Spider-Man: Brand New Day is coming to theaters next year, a brand new big-screen adventure starring Tom Holland as our favorite wall-crawler. But even that movie can’t distract from the comic book series One More Day, which preceeded the storyline that inspired the new movie. It may be almost two full decades since One More Day released, but fans are still irritated about the conclusion of that story, in which Peter Parker makes a deal with the satanic Mephisto to save the life of his beloved Aunt May. All it cost was his marriage to Mary Jane.

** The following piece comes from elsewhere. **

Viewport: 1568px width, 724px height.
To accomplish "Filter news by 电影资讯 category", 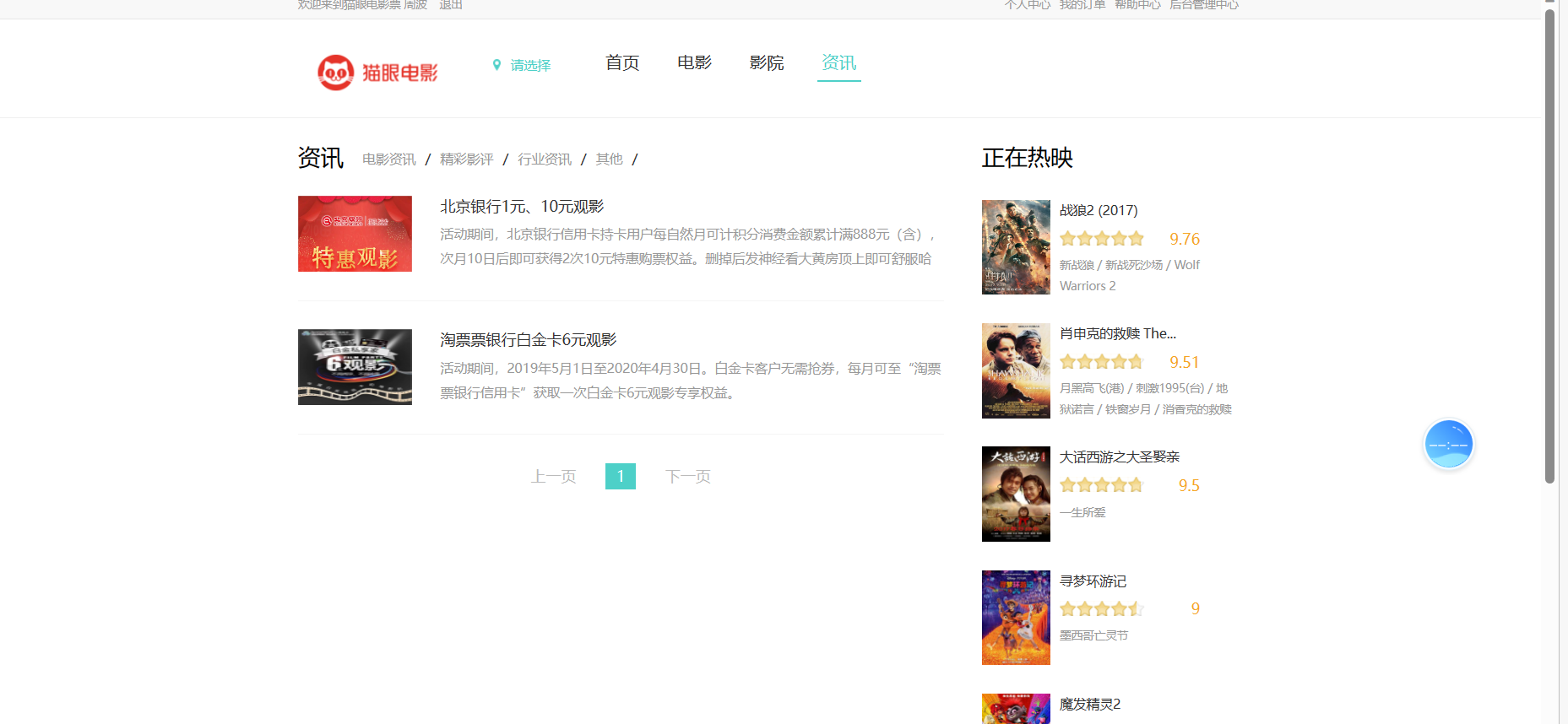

Those disgruntled fans include Game of Thrones author George R.R. Martin, who expressed his irritation to Popverse. “I do have frustrations with it, too, I have to admit,” he said. “I don’t like retcons. I don’t like reboots. You know, I’m watching, I’m following a character or a superhero or something for years, sometimes decades, and then they come and say, ‘Oh, no. None of that stuff happened. We’re just going to start the whole thing over again.’ That always annoys the hell out of me.” And when asked for an example, Martin offered just one: “Peter Parker married Mary Jane.”
One More Day definitely came out of an impulse to say “none of that stuff happened.” The most immediate problem that Marvel needed to deal with was the fact that Spider-Man had unmasked on live television during the Civil War crossover, revealing to the world that he is Spider-Man. Although that made for some fun beats in which people who hated Spidey but loved Peter or vice versa had to deal with the reveal, the decision undercut the essential blue-collar nature of the character.
Yet, for Marvel editorial at the time, Spider-Man’s identity reveal was just the latest in a long line of bad decisions involving the character. Originally created by Steve Ditko, Stan Lee, and Jack Kirby, Spider-Man was a gangly teenager who had to balance his superheroing with high school, social calls, familial obligations, and work. That dynamic more or less stayed in place as Peter graduated and went to college.